::: Extracted data :::
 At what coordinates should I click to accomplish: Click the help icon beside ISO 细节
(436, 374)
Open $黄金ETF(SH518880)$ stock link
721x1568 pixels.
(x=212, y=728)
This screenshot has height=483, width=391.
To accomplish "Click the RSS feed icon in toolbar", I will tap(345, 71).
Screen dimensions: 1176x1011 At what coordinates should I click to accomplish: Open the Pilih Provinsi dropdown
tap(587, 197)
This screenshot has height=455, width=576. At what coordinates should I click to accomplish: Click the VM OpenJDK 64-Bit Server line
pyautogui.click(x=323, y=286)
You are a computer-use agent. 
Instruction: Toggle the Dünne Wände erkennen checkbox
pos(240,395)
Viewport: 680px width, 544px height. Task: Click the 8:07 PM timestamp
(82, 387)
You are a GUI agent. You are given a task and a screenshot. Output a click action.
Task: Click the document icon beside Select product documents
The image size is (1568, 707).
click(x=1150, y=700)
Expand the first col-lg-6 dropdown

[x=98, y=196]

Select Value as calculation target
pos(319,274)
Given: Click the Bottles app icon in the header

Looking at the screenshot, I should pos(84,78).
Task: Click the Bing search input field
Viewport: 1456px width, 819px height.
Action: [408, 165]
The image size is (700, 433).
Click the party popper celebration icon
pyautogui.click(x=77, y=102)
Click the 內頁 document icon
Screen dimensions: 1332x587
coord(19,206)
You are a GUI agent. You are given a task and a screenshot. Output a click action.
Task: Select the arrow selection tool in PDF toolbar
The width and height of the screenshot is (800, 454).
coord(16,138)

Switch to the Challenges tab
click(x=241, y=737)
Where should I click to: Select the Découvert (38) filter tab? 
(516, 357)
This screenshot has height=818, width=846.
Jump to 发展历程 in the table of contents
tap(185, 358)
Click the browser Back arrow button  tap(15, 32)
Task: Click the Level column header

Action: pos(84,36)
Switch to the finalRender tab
:::
## Prompt
If a line comes after the one that contains "Task: Click the Bing search input field", leave it out; return every line of the entries up to that point exactly, starting with the first, with that line included.

## Task solution
 At what coordinates should I click to accomplish: Click the help icon beside ISO 细节
(436, 374)
Open $黄金ETF(SH518880)$ stock link
721x1568 pixels.
(x=212, y=728)
This screenshot has height=483, width=391.
To accomplish "Click the RSS feed icon in toolbar", I will tap(345, 71).
Screen dimensions: 1176x1011 At what coordinates should I click to accomplish: Open the Pilih Provinsi dropdown
tap(587, 197)
This screenshot has height=455, width=576. At what coordinates should I click to accomplish: Click the VM OpenJDK 64-Bit Server line
pyautogui.click(x=323, y=286)
You are a computer-use agent. 
Instruction: Toggle the Dünne Wände erkennen checkbox
pos(240,395)
Viewport: 680px width, 544px height. Task: Click the 8:07 PM timestamp
(82, 387)
You are a GUI agent. You are given a task and a screenshot. Output a click action.
Task: Click the document icon beside Select product documents
The image size is (1568, 707).
click(x=1150, y=700)
Expand the first col-lg-6 dropdown

[x=98, y=196]

Select Value as calculation target
pos(319,274)
Given: Click the Bottles app icon in the header

Looking at the screenshot, I should pos(84,78).
Task: Click the Bing search input field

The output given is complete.